The recognition, in the middle of the 20th century, that the randomized, controlled trial (RCT) was the preferred approach to determining the efficacy of medical interventions was revolutionary. Masking, placebos, and randomization were acknowledgments that investigator bias and advocacy had long been interfering with the assessment of efficacy in medicine. The RCT thus served as a welcome antidote to vacuous claims of treatment success. As early as the 1950s, RCT evidence showed that several commonly recommended treatments were not only ineffective, but harmful (1).
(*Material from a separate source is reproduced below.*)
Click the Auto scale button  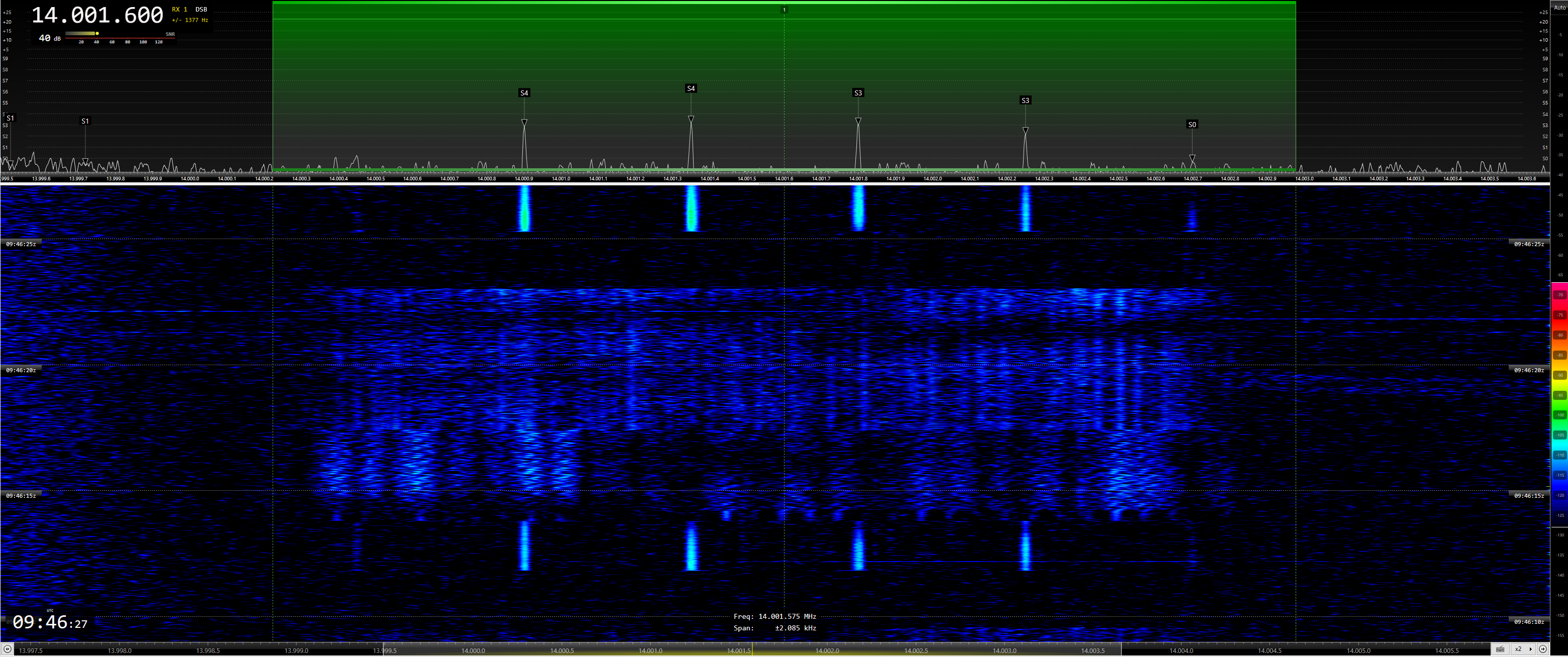click(1559, 8)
In the ensuing decades, the RCT steadily ascended to the top of the evidence hierarchy in medicine, eventually becoming so dominant that evidence not derived from an RCT came to be viewed in some circles as unusable for clinical or policy decisions. This perspective was further codified by the near-absolute requirement of having one or more RCTs demonstrate the superiority of any new drug or biologic for it to be granted FDA approval. While the 1962 law encoding these requirements did not actually specify the RCT as the only possible source of effectiveness data (2), “ultimately, it was the randomized, double-blinded, placebo-controlled experiment which became the standard by which most other experimental methods were judged” (3). This requirement promoted the development of large, well-funded units devoted to the design and execution of RCTs in nearly every major drug company.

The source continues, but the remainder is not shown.